The ICE/IPE contract is a "cash-settled" (ie it is not "deliverable" like, say, the NYMEX WTI contract) contract, and the buyer who still has a contract open upon expiry doesn't get oil from the seller, but a cash amount calculated on the basis of the "Brent 15-day" forward contracts which have traded during the final day of futures trading and been reported by the likes of Platts.
The "15 day" forward contract was developed by Shell a good while ago now, and, unlike the contracts used by many countries, did not have a clause preventing the buyer from selling the oil on.
So a "forward" market in 15 Day contracts then developed, in large part for tax reasons in the early days, and all sorts of games are played as these contracts come to delivery, the delivery "window" at the terminal is allocated, and the cargo became "Dated".
All sorts of fun. Such as "squeezes" when someone tries to buy up all of the deliverable Brent crude oil and then "squeeze" those who have sold oil they don't have...
Then as the contracts went to delivery you would get wonderful things like Brent "daisy chains" when A sells to B and on to C and so on.
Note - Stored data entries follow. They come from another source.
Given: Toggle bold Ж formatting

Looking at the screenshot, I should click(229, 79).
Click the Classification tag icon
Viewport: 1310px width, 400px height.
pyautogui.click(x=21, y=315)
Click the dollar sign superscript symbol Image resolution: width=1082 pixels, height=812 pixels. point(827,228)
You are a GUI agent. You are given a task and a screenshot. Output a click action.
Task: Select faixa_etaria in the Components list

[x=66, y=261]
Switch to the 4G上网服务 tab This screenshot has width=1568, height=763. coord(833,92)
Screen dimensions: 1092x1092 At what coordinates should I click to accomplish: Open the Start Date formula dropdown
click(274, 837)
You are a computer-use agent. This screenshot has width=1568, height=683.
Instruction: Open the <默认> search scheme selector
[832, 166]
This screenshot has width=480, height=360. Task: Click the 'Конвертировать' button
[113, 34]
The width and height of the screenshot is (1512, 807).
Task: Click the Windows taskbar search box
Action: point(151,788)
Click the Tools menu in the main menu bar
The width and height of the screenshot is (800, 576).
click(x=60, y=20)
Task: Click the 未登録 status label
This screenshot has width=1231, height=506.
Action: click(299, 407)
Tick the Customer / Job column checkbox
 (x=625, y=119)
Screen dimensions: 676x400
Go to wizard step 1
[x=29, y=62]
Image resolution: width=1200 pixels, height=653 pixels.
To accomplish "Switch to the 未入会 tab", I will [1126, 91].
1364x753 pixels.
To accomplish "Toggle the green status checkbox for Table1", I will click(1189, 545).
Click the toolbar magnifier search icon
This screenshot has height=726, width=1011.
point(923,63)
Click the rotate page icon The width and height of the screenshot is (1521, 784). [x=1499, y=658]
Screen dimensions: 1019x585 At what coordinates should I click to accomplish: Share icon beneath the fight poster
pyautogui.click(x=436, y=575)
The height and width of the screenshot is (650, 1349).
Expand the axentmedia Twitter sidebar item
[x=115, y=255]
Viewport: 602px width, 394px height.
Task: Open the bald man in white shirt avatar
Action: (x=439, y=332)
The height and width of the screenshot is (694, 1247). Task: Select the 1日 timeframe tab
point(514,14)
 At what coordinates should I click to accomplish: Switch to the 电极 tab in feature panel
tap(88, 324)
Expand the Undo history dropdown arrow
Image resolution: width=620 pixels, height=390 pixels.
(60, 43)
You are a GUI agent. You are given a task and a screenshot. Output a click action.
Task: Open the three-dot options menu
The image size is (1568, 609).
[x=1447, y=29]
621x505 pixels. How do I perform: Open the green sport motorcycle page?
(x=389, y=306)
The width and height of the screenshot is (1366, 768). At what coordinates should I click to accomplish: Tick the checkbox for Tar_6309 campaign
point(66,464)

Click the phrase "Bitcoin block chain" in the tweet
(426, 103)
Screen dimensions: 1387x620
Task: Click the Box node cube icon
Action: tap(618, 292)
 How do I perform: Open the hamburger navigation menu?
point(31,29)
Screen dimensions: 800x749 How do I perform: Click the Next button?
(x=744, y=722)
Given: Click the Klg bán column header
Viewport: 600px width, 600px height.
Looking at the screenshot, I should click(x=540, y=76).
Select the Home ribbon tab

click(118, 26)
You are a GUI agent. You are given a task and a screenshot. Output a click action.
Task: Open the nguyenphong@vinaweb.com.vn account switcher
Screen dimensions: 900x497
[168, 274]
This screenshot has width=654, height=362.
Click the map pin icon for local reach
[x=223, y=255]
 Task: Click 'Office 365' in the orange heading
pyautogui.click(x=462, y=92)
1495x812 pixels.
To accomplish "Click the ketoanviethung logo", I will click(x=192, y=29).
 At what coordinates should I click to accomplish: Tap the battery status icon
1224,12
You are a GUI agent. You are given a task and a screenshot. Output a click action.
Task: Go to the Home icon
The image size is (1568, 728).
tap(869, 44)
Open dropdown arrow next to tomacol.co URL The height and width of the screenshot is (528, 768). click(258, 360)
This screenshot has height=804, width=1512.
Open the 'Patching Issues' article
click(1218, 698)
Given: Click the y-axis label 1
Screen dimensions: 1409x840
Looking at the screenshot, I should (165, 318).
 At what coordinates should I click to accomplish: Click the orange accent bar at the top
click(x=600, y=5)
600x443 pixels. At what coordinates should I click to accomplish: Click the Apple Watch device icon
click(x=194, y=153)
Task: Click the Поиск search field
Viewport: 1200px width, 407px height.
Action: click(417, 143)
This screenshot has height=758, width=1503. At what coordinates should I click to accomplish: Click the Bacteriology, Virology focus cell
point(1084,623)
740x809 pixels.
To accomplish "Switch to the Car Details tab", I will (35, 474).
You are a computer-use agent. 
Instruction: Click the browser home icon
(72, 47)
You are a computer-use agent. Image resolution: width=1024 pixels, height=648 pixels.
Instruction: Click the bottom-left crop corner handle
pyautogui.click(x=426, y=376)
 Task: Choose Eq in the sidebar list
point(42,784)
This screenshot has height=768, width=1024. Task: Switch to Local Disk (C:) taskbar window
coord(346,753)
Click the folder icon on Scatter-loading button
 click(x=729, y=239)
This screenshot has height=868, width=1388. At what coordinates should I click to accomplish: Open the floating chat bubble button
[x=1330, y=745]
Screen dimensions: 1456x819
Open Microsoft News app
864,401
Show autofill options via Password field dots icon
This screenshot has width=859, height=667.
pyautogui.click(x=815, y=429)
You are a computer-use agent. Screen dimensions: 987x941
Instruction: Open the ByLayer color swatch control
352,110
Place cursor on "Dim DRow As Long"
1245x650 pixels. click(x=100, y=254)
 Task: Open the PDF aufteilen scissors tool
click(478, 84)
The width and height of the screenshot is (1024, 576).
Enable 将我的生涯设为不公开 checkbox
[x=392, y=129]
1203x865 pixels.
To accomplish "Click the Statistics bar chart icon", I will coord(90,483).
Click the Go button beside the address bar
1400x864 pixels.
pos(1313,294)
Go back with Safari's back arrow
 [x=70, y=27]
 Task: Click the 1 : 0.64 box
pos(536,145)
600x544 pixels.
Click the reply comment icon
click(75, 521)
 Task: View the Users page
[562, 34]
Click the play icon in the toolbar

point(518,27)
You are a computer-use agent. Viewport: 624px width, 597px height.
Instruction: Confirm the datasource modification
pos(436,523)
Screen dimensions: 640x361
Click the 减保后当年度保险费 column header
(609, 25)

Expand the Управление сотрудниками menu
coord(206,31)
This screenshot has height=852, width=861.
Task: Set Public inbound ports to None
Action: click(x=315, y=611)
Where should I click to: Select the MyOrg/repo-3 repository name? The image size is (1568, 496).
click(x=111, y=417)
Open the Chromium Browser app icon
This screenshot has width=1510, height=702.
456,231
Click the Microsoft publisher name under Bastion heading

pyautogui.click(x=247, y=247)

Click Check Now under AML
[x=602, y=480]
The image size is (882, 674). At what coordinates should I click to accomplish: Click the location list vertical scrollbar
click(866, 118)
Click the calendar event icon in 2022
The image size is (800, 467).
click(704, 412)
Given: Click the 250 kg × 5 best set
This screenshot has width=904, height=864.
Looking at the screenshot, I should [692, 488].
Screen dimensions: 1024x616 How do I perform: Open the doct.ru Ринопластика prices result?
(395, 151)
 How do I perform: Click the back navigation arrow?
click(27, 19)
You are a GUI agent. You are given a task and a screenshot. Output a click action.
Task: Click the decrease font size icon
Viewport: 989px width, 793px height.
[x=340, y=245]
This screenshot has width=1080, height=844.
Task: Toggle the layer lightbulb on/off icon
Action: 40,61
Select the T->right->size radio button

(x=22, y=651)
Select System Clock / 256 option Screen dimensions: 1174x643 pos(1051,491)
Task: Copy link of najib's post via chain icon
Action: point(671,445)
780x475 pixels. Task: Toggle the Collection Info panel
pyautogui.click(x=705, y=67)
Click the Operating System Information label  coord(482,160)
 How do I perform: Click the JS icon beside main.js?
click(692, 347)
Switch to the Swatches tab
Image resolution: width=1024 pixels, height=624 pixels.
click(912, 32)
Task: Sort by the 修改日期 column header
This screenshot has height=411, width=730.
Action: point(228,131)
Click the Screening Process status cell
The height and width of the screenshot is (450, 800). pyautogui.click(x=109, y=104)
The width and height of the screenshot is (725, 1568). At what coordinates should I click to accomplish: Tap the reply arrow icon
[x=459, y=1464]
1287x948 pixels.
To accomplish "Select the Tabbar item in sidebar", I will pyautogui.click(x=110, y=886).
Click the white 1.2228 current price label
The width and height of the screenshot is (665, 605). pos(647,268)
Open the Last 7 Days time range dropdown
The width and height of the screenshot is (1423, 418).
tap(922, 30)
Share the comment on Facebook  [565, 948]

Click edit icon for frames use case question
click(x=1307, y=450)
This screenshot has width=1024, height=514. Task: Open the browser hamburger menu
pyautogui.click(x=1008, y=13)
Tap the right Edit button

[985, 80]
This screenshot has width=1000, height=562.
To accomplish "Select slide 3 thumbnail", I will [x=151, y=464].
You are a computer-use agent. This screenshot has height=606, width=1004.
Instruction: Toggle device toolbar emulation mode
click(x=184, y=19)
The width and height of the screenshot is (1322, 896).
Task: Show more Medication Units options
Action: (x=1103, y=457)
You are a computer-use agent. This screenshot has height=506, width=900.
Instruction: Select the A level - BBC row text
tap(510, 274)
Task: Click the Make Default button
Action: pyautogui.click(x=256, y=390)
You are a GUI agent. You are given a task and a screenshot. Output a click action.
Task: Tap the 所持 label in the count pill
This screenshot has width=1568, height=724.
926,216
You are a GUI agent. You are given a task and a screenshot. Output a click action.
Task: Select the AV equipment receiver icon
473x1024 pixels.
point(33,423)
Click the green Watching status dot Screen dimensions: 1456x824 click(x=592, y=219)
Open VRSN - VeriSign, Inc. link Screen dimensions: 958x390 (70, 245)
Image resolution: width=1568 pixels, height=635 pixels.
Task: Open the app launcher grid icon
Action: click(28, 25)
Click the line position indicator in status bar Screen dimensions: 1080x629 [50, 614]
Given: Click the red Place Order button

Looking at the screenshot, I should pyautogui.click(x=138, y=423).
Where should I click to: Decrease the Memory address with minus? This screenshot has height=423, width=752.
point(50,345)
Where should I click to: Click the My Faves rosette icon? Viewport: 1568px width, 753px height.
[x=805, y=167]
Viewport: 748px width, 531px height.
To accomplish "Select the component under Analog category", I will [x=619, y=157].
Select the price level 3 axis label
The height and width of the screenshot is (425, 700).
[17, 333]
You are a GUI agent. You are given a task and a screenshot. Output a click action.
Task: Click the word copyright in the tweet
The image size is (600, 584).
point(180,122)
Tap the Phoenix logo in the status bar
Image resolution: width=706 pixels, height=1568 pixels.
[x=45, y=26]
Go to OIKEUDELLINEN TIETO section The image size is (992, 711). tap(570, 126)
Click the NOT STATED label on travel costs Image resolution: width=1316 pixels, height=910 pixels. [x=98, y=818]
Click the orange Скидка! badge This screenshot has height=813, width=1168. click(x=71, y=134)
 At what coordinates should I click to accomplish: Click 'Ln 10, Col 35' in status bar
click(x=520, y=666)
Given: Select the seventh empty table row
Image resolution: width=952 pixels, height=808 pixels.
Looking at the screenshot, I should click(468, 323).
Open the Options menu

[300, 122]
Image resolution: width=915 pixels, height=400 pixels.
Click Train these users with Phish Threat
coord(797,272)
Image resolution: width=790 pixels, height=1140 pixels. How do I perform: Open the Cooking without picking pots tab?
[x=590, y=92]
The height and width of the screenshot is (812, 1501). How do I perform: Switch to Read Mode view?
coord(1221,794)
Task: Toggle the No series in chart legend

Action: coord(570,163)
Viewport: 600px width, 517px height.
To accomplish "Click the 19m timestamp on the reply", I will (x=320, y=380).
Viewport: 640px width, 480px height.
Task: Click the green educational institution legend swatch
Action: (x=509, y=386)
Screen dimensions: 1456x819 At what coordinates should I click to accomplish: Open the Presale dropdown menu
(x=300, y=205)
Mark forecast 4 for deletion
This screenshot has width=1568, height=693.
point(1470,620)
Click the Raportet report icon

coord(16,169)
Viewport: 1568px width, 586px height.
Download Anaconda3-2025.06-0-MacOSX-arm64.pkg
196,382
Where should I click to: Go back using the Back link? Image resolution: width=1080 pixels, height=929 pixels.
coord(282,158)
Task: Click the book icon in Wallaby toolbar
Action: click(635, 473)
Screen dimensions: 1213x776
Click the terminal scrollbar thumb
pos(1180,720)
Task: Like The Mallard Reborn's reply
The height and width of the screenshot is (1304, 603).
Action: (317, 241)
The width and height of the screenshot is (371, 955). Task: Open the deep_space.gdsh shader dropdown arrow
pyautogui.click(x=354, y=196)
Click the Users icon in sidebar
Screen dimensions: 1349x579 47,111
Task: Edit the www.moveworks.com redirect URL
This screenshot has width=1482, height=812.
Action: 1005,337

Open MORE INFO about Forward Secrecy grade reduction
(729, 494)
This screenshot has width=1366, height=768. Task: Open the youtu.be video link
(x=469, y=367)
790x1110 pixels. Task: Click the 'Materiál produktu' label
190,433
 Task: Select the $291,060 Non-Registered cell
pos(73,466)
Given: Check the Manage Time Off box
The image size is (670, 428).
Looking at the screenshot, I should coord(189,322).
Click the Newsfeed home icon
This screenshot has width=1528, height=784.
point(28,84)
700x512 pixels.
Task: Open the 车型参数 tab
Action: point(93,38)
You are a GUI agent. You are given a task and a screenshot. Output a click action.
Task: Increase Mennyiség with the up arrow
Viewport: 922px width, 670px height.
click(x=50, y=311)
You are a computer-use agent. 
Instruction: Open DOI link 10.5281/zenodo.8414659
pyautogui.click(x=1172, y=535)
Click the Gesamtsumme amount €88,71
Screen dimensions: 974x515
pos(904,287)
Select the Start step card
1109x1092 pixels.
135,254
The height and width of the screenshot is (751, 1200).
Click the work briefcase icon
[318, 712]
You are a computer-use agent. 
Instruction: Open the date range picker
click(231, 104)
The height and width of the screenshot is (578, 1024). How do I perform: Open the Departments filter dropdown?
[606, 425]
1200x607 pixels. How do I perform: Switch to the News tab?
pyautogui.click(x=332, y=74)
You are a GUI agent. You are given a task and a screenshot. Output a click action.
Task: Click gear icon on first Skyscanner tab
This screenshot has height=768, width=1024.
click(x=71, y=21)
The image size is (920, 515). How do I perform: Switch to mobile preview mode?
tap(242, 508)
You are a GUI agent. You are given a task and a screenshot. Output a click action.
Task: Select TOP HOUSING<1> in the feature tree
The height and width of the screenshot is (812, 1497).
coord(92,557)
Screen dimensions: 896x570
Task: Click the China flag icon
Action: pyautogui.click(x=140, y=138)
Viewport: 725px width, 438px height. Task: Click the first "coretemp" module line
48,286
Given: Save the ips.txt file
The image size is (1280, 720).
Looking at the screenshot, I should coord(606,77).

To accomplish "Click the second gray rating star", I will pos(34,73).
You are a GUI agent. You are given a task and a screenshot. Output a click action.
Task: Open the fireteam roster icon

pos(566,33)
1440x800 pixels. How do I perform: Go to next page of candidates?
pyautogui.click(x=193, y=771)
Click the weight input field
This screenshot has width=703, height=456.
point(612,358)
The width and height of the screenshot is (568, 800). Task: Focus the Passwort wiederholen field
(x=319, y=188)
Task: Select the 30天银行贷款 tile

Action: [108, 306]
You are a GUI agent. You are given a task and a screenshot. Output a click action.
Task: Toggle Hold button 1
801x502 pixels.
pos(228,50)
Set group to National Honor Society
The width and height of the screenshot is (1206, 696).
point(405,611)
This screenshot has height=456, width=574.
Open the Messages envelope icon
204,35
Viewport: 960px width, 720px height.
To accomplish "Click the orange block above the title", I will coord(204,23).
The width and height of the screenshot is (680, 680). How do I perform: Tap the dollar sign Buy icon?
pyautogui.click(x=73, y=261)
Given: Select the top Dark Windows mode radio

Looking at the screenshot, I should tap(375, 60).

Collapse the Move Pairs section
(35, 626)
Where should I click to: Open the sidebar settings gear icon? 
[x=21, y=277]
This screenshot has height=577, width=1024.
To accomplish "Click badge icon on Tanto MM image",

And "Book Outs", when a cargo nomination passes down a chain and comes back to the guy who sold it.
"Trading the tolerance" (ie delivering as much more or less as you could get away with: the "delievery tolerance" used to be + or - 5% which was + or - 25,000 barrels, but has since come down to + or - 1%) depended on whether the market was rising or falling.
It is the transactions in "Dated" Brent cargoes - with prices reported to and/or assessed by the major oil price reporter,Platts - which are actually the basis of much global crude oil pricing.
There is a "basis risk" between this price and the futures prices used for hedging, and sophisticated trading and tools such as "Contracts for Difference" are used to manage this risk covering the period between the expiry of the futures and the actual Date of loading.
So in a nutshell, the prices are related pretty imperfectly, and traders will play games.
HiD could give you chapter and verse from a trader perspective: I used to enjoy it immensely since I wasn't responsible for it at the IPE - the FSA was, nominally, insofar as UK players were involved, but as far as I know never even smacked anyone's wrists.
What went on in the IPE Gas Oil market deliveries on the other hand - I could write a book about that.....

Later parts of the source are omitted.